O relatório “The Prevalence of Dementia in Europe 2025”, da Alzheimer Europe, aponta que hoje existem na Itália mais de 1,43 milhão de pessoas com demência, projeção que deve subir para cerca de 2,2 milhões até 2050, um aumento estimado em 54%. A Itália já apresenta a maior incidência na União Europeia em relação à população (hoje 2,4%, com previsão de subir para 4,2%). Números assim não são apenas estatística; são a colheita de uma mudança que pede novas respostas para a sustentabilidade jurídica e económica das mensalidades nas Rsa e para a correta aplicação dos LEA (Níveis Essenciais de Assistência).
Do ponto de vista legal, o network Consulcesi & Partners — e, em particular, o seu responsável pelo time jurídico, Bruno Borin — aponta para uma consolidação de orientações nos tribunais que protege as famílias da imputação de despesas indevidas. A lógica é simples como a respiração da cidade: quando o tempo interno do corpo exige cuidados médico-sociais integrados, não é a etiqueta administrativa que decide quem paga, mas a natureza concreta da necessidade clínica do paciente.
Um marco significativo é a sentença nº 375/26, publicada em 28 de janeiro, pela Corte de Apelação de Florença. Essa decisão manteve a anulação do contrato de internação celebrado com uma Rsa e eximiu os familiares de qualquer obrigação económica. Para os juízes, a qualificação de uma prestação como sanitária — e, por consequência, a sua gratuidade — não depende apenas da existência formal de um plano terapêutico personalizado, mas da avaliação das condições clínicas reais do paciente e da sua evolução previsível.
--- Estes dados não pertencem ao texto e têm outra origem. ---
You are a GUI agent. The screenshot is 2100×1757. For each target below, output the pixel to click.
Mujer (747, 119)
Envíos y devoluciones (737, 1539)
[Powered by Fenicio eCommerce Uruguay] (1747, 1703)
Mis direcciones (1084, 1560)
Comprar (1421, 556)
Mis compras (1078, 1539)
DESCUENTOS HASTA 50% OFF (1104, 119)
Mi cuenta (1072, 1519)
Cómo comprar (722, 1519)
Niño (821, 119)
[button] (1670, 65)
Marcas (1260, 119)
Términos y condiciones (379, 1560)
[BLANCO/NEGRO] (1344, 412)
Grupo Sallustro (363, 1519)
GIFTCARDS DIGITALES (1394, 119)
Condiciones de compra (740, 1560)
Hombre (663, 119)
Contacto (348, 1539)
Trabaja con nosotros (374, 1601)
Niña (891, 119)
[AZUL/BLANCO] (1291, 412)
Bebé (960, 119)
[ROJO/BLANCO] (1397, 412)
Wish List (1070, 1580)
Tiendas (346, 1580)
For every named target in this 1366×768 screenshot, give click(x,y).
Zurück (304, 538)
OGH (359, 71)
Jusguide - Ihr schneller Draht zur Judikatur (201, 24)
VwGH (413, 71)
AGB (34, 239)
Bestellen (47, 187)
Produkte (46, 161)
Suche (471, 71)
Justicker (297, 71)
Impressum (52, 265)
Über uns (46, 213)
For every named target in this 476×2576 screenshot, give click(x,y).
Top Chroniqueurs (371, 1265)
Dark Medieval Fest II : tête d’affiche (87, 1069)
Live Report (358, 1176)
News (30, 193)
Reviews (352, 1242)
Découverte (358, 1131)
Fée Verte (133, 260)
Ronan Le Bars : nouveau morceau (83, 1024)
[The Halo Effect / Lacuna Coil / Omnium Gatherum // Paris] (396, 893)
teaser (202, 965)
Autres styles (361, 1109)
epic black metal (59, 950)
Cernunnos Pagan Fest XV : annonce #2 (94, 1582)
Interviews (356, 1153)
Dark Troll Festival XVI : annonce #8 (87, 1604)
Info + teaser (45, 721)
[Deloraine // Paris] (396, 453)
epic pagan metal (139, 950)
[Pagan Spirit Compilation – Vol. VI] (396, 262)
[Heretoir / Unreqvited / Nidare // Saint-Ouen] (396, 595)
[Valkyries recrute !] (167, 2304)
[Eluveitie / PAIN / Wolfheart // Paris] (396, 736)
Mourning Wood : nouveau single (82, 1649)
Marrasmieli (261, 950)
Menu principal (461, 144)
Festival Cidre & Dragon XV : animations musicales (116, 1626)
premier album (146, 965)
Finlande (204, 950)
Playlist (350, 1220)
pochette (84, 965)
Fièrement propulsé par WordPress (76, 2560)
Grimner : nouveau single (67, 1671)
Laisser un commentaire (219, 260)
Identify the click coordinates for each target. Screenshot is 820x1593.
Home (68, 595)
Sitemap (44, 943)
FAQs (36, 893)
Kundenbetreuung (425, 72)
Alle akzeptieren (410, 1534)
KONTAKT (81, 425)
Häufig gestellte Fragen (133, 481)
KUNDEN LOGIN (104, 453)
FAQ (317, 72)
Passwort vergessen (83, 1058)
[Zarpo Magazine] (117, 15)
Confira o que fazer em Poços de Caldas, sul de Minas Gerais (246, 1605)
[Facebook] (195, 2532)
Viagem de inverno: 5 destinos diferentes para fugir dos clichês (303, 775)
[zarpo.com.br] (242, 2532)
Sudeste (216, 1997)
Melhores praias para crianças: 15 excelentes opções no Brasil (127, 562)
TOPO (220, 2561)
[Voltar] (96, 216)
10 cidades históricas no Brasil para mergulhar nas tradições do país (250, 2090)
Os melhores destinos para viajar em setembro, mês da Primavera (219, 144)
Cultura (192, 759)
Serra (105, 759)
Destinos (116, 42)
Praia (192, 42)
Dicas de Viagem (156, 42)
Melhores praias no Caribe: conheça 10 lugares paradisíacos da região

Ou seja: é a situação clínica efetiva que determina se o cuidado é essencialmente médico-integrado.
A corte também criticou a avaliação inicial e o parecer da UVM (Unidade de Avaliação Multidisciplinar) local, julgando-os inadequados por enquadrar o caso num módulo assistencial básico, em vez de reconhecer um percurso específico para Alzheimer com elevado grau de integração entre serviços sociais e sanitários. De forma sensível e firme, os magistrados superaram referências meramente regionais, afirmando que o critério discriminador deve ser a condição clínica real e não as características estruturais da instituição ou critérios administrativos.
Na prática cotidiana — onde se mede a vida em manhãs claras e noites de vigília — esta orientação jurisprudencial funciona como um mapa mais nítido para famílias e operadores: protege contra cobranças indevidas e convida a uma maior atenção técnica na avaliação inicial. É um passo que une direito e cuidado, respeitando a frágil geografia do corpo humano e a respiração das cidades onde cuidamos dos nossos.